世界最大のSNSを運営する米フェイスブック(FB、現メタ)が、政治家ら著名人の投稿を一般とは違う基準で扱い、
規定に反する内容や虚偽情報でも容認していたことが、朝日新聞が入手した同社の内部資料からわかった。
こうした特別扱いには社内でも「利用者を誤った情報にさらす」といった指摘が複数回されていたが、対策は遅れていた。

FBは従来、投稿内容への規制などは公平に行っていると主張してきた。
特別扱いのアカウントは社内で事前承認を意味する「ホワイトリスト」と呼ばれていた。
FBが設けた監督委員会も情報開示の問題点などを指摘し、FBは同委員会に対して見直しの提言を求めている。

 FBは著名人のアカウントに対し「X(クロス)チェック」という仕組みを用いていた。
内部文書によると、本来はこうした著名人のアカウントのチェック態勢を手厚くし、不当な抗議などによって不必要に削除されることを
防ぐことが目的だった。

 だが、実際にはXチェックの対象として登録されたアカウントは、FBの基準に反する投稿があっても削除されないことが多かったという。
FBの内部文書は「選ばれた少数の人には基準を適用していない。
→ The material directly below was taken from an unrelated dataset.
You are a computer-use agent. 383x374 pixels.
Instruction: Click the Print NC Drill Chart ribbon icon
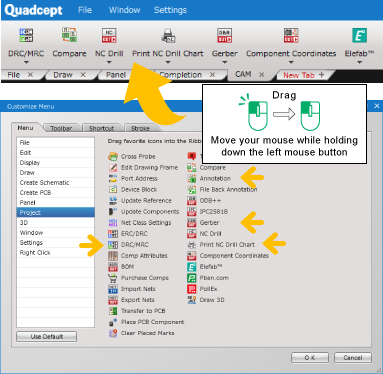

影響を受けずに違反できる」と指摘していた。
登録基準もあいまいだったという。

Xチェックの対象にはスポーツ選手らも含まれていたが、FBの中でも特に問題視されたのは政治家の特別扱いだった。
2019年5月の社内文書は、政治家のホワイトリストについて「FBが公言している基本原理と矛盾している」と厳しく批判している。